The outfielder-first baseman-designated hitter collects cards based on an industry rating system.

A "10" is defined as: "a PSA Gem mint card is a virtually perfect card. Attributes include four perfectly sharp corners, sharp focus and full original gloss ... free of staining of any kind, but an allowance may be made for a slight printing imperfection if it doesn't impair the overall appeal of the card."

For a "9," the requirements are: "a superb condition card that exhibits only one of the following minor flaws -- a very slight wax stain on reverse, a minor printing imperfection or slightly off-white borders."

Is Young looking for a needle in a haystack? Sometimes. To be sure, he specializes in hard-to-obtain cards in his exclusive collection:

MLBPLAYERS.com: How did you get involved in this high level of collecting?

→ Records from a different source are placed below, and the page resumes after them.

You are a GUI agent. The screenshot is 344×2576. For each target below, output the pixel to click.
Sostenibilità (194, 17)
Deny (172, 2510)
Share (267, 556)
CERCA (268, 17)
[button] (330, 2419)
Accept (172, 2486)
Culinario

Young: I've been collecting for a long time. After the 2000 season, I got into 'graded' cards. I always liked rookie cards. I have cards from the 1950s and 1960s. Al Kaline's rookie card, only one in existence, a PSA 10. Also Hoyt Wilhelm, Ernie Banks, Harmon Killebrew, Robert Clemente.

MLBPLAYERS.com: To what lengths do you go to obtain such cards?

Young: In the bracket I collect, there are very few people up in that bracket. To get a PSA or Global 10, that's almost impossible to get. For instance, I had a Reggie Jackson card. Maybe 3,000 cards have been submitted, but only one 10. First it was trading, then getting them through different dealers. I have a friend named Dave Bailey I call the 'architect' who goes out there and finds these cards.

The biggest collector of cards in baseball (other than himself) was Tom Candiotti (now a Diamondbacks announcer). He has a couple of cards that I want, but I need to talk to him privately.

MLBPLAYERS.com: How did these cards become rare in the first place?

Young: The condition they're in. If there's one 10, there's probably 20 9's and then there's about 200 8's. The cards that I have, like Roy Campanella, are 10s. All I collect are 10s.

MLBPLAYERS.com: What's your motivation in this exclusive collecting process?

Young: It's passion. There are very few cards that I don't have that I want in the collection: Mickey Mantle, Sandy Koufax, Hank Aaron, Willie Stargell. I haven't seen that one (Stargell) yet. Mickey Mantle is owned by Tom Candiotti. That one's going to be a tough one to get. That's probably going to be the last card to get because it's so valuable. That's the 1951 Bowman. I don't care about the 1952 Topps -- that's not a true rookie (Mantle) card.

MLBPLAYERS.com: What will you do with this collection years down the line?

Young: Maybe one day I'll display it. Eventually they'll go to my kids.